### Material for this task
* * * *

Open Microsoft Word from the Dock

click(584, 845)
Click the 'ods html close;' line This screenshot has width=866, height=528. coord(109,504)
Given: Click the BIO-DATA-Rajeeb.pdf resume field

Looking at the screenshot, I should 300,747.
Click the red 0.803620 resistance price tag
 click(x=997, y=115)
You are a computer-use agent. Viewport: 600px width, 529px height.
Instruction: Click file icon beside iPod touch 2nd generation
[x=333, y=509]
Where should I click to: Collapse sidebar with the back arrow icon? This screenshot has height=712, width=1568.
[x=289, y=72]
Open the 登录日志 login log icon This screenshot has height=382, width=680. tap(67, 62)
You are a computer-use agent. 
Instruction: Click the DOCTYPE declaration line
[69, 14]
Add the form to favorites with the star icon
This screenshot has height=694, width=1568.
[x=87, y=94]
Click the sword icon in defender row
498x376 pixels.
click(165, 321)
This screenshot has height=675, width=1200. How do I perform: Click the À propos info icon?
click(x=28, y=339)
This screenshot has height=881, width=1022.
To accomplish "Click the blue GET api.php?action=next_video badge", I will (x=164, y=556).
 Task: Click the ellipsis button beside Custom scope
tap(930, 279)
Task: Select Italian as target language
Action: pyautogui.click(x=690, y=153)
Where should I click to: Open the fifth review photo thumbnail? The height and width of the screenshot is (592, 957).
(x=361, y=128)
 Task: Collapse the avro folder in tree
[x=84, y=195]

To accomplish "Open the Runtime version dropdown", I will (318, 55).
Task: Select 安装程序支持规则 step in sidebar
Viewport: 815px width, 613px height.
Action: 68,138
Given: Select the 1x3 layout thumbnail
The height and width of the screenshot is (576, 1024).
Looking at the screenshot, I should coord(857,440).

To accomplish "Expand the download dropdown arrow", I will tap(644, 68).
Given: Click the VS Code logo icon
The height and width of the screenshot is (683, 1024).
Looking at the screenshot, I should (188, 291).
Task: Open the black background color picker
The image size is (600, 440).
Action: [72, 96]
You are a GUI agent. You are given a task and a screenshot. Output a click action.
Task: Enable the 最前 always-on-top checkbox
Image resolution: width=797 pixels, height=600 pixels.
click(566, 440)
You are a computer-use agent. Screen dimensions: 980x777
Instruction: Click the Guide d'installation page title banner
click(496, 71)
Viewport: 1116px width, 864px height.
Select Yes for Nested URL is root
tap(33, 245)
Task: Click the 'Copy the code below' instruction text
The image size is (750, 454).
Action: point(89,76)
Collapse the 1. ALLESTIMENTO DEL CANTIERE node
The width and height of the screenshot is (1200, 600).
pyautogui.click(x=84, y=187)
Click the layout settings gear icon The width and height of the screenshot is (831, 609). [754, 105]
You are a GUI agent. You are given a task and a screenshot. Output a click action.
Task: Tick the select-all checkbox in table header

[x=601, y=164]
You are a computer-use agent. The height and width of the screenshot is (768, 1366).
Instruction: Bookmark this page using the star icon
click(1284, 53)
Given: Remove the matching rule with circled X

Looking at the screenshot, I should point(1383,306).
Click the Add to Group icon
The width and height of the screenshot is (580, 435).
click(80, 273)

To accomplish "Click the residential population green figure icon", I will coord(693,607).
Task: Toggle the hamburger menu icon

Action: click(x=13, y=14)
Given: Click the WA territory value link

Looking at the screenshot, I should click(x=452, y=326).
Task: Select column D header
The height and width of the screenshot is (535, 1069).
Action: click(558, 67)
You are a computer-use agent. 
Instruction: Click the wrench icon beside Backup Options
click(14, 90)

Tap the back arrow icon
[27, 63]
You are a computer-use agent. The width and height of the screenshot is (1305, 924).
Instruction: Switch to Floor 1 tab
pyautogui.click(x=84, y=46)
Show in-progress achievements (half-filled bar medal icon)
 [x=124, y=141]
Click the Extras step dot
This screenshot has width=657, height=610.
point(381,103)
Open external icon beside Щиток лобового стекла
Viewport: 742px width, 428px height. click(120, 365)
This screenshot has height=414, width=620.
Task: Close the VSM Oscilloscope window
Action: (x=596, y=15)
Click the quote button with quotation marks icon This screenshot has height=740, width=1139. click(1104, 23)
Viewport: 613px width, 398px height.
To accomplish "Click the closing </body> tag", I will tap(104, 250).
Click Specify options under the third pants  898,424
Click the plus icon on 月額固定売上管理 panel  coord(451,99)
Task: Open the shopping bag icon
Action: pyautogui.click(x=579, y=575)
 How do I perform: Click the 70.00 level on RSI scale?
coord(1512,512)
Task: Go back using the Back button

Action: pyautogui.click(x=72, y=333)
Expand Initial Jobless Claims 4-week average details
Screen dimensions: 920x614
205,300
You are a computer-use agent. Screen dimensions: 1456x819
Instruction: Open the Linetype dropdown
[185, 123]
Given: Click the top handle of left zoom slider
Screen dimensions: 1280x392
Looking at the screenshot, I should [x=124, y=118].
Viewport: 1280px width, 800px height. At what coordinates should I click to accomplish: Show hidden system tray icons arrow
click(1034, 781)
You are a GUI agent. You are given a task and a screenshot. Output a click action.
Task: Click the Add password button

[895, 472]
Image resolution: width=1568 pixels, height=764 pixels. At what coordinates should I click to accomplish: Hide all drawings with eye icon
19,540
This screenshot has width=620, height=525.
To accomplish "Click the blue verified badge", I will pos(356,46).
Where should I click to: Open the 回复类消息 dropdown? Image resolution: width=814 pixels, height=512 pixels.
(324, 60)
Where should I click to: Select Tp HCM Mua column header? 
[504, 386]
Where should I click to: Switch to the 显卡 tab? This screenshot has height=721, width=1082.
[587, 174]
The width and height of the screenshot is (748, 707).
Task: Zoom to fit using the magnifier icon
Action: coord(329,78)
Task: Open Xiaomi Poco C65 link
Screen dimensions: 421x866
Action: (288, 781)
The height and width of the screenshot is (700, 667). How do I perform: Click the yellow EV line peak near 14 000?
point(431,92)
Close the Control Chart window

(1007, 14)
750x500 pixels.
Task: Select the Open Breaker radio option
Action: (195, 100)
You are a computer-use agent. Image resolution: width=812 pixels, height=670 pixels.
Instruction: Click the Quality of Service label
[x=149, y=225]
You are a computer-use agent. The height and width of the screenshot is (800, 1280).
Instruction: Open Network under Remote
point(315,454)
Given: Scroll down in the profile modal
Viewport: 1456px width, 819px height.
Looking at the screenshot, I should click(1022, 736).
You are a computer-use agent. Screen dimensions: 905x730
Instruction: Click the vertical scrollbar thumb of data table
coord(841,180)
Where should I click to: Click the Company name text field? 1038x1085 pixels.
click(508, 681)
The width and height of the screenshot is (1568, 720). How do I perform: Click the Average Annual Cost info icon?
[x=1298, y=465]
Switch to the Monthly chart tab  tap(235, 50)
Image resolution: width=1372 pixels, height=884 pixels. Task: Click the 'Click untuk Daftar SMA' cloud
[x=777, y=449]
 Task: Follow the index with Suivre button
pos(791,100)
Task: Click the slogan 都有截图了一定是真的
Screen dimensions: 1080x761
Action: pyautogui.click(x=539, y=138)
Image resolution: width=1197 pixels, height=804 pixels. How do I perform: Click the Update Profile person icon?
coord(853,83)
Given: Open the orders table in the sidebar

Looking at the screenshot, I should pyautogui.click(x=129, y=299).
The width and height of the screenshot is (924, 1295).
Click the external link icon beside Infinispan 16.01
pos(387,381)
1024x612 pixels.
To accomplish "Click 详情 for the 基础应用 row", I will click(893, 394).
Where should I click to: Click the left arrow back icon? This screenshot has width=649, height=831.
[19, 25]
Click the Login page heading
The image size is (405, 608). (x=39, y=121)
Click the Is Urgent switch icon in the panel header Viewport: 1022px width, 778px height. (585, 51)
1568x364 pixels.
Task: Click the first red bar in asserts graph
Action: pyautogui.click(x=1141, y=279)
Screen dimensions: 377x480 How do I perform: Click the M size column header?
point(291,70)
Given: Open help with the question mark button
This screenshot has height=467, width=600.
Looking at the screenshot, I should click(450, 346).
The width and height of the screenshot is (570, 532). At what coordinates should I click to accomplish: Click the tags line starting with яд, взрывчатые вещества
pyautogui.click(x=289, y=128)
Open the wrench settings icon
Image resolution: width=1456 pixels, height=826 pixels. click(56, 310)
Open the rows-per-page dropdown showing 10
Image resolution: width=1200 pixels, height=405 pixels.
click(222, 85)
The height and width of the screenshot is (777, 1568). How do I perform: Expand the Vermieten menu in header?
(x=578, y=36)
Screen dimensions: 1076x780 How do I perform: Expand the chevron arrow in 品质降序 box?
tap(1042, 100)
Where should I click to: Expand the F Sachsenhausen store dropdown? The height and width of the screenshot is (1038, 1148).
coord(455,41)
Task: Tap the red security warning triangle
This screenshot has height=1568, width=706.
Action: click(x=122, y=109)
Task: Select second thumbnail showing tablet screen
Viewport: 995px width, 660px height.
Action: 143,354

* * * *

### Try it
Could you set down exactly the lines above, from the one containing "Where should I click to: Expand" through the last, including both and nothing else?

### Exercise output
Where should I click to: Expand the F Sachsenhausen store dropdown? The height and width of the screenshot is (1038, 1148).
coord(455,41)
Task: Tap the red security warning triangle
This screenshot has height=1568, width=706.
Action: click(x=122, y=109)
Task: Select second thumbnail showing tablet screen
Viewport: 995px width, 660px height.
Action: 143,354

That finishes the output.